North Korea Says It’s Detained Another American Citizen

Offers to negotiate directly with Kim Jong-un don’t appear to be working. Photo: STR/AFP/Getty Images

With Pyongyang openly fantasizing about blowing up the U.S. capitol building and Kim Jong-un accusing the United States of trying to assassinate him, relations between North Korea and the U.S. are not in a good place right now. During times of trouble North Korea tends to detain U.S. citizens to use as bargaining chips, and sure enough, they’ve just arrested a fourth American on suspicion of “hostile acts” against the state.

North Korea’s state news agency announced on Sunday that Kim Hak-song was taken into custody on May 6, and “a relevant institution is now conducting a detailed investigation into his crimes.” They offered no details on his alleged infractions.

The U.S. State Department said it’s aware of the situation. “The security of U.S. citizens is one of the department’s highest priorities. When a U.S. citizen is reported to be detained in North Korea, we work with the Swedish embassy in Pyongyang,” said a State Department official.

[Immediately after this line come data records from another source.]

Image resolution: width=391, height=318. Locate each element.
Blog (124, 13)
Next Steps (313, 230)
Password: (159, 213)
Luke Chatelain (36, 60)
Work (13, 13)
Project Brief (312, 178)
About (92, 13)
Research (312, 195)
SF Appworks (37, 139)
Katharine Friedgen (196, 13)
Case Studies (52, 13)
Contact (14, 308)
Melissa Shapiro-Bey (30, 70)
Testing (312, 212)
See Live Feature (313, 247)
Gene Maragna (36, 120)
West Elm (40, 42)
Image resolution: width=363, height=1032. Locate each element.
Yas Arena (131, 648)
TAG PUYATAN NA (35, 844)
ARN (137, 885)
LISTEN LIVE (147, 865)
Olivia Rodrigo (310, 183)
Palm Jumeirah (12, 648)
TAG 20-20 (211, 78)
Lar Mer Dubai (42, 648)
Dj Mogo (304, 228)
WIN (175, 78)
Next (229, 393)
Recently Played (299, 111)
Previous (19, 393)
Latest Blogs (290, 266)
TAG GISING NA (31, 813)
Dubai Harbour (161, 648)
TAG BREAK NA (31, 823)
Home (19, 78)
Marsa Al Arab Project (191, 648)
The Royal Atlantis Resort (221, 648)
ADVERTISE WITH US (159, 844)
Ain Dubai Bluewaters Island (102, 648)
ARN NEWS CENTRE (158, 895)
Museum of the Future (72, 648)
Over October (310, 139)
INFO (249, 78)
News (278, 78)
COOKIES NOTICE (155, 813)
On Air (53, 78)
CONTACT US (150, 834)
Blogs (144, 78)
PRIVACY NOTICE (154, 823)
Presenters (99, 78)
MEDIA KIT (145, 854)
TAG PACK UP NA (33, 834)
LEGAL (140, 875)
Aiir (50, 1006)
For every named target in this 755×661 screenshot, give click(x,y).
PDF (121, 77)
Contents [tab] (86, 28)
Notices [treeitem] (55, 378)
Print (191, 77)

Kim worked for Pyongyang University of Science and Technology, which is an unusual institution for North Korea. It’s the country’s only private educational institution, it has more than 60 foreign faculty members, and it’s funded mostly by Christian groups. (North Koreans are required to worship the ruler and his family, and all other religions are banned.) The university said Kim was doing agricultural development work.

Kim, who is ethnically Korean, was born in China came to the U.S. to study at a university in California in the mid-’90s, according to CNN. Former classmates said he lived in America for about a decade, becoming a citizen in the 2000s, then returned to China, where he studied agriculture. He was passionate about solving North Korea’s food shortage, and would use his own money to fund his projects and send food to the impoverished nation.

“Professor Kim was a man who would call North Korea as his own country. He went to Pyongyang to devote himself to the development of North Korea’s agricultural technology so that the North can be self-sufficient with food,” said David Kim, who studied with Kim Hak-song in the U.S.

“North Korea is persecuting their savior, a person who came to help them. This is wrong,” said David Lee, another former classmate.

North Korea detained another American professor, Kim Sang-dok or Tony Kim, two weeks ago. The Washington Post reports that he was teaching a class on international finance and management at Pyongyang University of Science and Technology.

Two other Americans were convicted and sentenced in North Korea last year. Otto Warmbier, a 22-year-old University of Virginia student, was accused of subversion for attempting to steal a propaganda sign. The regime claimed Kim Dong-chul, a 62-year-old Korean-American missionary, was a spy. They were each sentenced to at least a decade of hard labor and have not been seen or heard from since.